Original release date: 7 July 2008
Label: Ninja Tune

Most Londoners looking at the cover of The Bug’s London Zoo would immediately be able to date the album. Beneath the enormous wasp-like entity scratched into the yellowing sky are the silhouettes of the City of London’s towers: the Gherkin and Tower 42, but none of its brash younger siblings, like the Shard, ‘Cheesegrater’ or ‘Walkie Talkie.’ London’s skyline may have changed, the effects of the ludicrous pressures of capitalism may have intensified, but unlike its cover, London Zoo is as fresh and ferocious as it was a decade ago.

Just two months after the release of London Zoo, the Lehmann Brothers bank filed for the biggest bankruptcy in US history, and the sky-high UK offices in the docklands were suddenly vacated. As the UK economy subsequently stagnated, painful austerity measures were introduced. In the summer of 2011, the police shooting of Mark Duggan in North London led to four nights of rioting that spread across England. Resistance to austerity and the ruling class was fierce, but failed to effect much change until the Brexit referendum and the 2017 election in the UK that – along with police violence and the election of Trump in the US – reordered the political landscape, broke ideological consensus, and ushered in a new era of struggle.

Since all this took place after London Zoo was released, how is it that from the very first drop, the record still feels so urgent and contemporary? Its opening track Angry sees veteran reggae vocalist Tippa Irie growl out the words “So many things that make me angry and so many things that make mad/ I gotta say” to a propulsive beat, followed by a rapid-fire sermon on government response to disaster, climate change, terrorism, military imperialism and more. Given the mood, the lyrical content and the thick, dissonant bass, you could be forgiven for thinking you’re listening to grime, but it’s more complex than that.

True, London Zoo does absorb the grime of its day, and some of its best moments come from Flowdan, founding member of Wiley’s seminal crew Roll Deep. But London Zoo also reaches backwards in time – Ricky Ranking, who features on three of the album’s tracks, produced work that goes back to the early nineties, while Tippa Irie started in the eighties. Rather than traditionalising the album, however, their contributions underline both the musical and the political continuities between multiple generations of London music of Afro-Caribbean origin. The rage and dread that is a political reality today had always been latent in decades of racial and economic oppression, and it smoulders on London Zoo, awaiting the revolution.
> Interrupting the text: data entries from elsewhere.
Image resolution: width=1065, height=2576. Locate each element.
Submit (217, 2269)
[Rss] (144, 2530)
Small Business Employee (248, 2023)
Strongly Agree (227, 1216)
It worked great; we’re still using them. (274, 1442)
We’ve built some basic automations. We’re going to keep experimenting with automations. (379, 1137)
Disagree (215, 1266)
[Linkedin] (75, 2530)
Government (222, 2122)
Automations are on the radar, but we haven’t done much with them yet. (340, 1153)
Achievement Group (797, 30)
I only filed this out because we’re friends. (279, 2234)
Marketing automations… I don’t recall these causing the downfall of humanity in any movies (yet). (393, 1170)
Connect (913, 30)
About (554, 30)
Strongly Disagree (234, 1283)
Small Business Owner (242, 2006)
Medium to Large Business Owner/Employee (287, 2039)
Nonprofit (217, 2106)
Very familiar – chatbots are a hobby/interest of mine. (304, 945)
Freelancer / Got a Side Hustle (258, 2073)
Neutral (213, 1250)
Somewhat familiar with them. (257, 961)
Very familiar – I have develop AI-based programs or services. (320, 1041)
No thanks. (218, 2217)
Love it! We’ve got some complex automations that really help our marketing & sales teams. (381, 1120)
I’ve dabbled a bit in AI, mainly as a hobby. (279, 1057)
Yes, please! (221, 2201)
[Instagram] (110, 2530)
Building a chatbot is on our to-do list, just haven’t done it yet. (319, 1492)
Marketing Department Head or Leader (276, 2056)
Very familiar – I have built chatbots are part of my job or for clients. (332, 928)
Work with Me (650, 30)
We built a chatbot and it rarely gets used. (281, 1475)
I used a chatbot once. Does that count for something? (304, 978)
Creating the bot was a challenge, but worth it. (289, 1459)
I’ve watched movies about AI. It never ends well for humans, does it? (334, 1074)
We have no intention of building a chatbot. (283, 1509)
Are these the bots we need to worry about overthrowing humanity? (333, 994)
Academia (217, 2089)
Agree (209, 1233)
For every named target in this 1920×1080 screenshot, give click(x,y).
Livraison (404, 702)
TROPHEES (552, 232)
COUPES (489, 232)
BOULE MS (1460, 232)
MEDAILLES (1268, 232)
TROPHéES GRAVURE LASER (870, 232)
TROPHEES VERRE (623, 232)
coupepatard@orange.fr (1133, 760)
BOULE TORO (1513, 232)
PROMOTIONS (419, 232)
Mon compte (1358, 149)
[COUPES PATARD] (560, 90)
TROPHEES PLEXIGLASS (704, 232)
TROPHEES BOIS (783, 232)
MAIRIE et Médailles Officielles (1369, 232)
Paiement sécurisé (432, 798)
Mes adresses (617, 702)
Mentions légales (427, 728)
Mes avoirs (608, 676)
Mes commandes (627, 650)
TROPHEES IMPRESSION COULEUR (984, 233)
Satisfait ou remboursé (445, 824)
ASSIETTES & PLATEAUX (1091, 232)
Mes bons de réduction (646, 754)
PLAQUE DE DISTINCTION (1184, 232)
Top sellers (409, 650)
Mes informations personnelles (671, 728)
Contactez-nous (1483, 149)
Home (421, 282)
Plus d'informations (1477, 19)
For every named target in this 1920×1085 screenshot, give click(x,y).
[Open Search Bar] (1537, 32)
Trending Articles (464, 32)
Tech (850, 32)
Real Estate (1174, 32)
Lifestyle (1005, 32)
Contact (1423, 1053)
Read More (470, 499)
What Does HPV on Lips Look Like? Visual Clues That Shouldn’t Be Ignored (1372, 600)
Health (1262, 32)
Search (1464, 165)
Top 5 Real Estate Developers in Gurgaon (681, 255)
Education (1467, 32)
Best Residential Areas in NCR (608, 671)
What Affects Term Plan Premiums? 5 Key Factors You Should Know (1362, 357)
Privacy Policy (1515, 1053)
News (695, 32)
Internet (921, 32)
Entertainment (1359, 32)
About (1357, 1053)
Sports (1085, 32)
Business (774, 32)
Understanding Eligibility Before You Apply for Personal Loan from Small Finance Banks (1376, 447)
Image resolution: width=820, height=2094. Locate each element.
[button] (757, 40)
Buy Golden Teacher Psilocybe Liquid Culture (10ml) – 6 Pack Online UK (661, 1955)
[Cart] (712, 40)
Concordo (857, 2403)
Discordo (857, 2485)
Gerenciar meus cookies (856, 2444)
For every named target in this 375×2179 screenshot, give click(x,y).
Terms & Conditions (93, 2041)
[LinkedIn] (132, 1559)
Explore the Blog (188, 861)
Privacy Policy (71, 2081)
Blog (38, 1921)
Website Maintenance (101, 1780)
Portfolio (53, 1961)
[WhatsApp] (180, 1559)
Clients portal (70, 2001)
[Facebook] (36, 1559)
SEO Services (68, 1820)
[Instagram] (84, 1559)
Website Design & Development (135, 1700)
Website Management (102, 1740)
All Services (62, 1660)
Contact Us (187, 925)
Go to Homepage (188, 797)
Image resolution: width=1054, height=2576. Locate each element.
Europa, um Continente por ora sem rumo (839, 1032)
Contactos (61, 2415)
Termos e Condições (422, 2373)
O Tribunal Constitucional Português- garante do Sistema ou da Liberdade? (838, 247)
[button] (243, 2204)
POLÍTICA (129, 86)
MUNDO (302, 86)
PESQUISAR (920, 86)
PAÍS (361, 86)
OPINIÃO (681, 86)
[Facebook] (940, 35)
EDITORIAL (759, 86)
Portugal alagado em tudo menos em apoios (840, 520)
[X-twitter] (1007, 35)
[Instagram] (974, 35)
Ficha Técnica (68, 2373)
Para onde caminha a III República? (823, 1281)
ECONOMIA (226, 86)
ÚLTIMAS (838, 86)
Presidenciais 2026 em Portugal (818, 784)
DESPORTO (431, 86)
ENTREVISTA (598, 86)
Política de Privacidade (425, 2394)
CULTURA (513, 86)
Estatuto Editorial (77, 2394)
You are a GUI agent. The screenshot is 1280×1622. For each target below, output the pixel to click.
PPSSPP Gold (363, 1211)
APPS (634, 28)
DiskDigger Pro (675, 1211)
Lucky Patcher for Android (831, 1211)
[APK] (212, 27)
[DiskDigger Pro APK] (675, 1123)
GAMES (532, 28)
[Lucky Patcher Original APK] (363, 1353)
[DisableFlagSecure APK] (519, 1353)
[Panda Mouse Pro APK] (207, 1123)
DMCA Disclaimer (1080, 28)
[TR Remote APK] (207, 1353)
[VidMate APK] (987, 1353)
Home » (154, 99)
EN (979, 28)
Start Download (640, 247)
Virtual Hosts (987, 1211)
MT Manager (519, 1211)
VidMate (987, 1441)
Another key local ingredient of the album is dubstep. In 2008, dubstep and grime were closer together in sound than they are today – dubstep had not yet become the garish new heavy metal its detractors called brostep, and grime had not yet expanded its sound under influence from other genres. And rarely have grime and dubstep ever been as close as on London Zoo, where tracks like Skeng sit squarely and seamlessly between the two sounds. Or where The Spaceape, who had released one of Hyperdub’s earliest albums, Memories of the Future, gives one of his best performances in Fuckaz, listing every kind of oppressor with darkly cathartic insight. London Zoo is perhaps best understood as a third point on a triangle formed with grime and dubstep, opening up a new dimension that echoes with the history of underground sounds. Kevin ‘The Bug’ Martin was in the ideal position to do this, having given dancehall a twist of experimentalism on his previous release Pressure and dabbled in post-punk and noise of many kinds for years.

Not only did London Zoo reach into many layers of the past, or the many parallel universes contained in London’s musical underground of 2008, it extended into the future, too. One hopes for a time in which the album’s anger is no longer so raw and recognisable. But even if that ever comes to pass – don’t hold your breath – London Zoo’s significance as a document bearing the imprint of its times will keep it vital for years to come.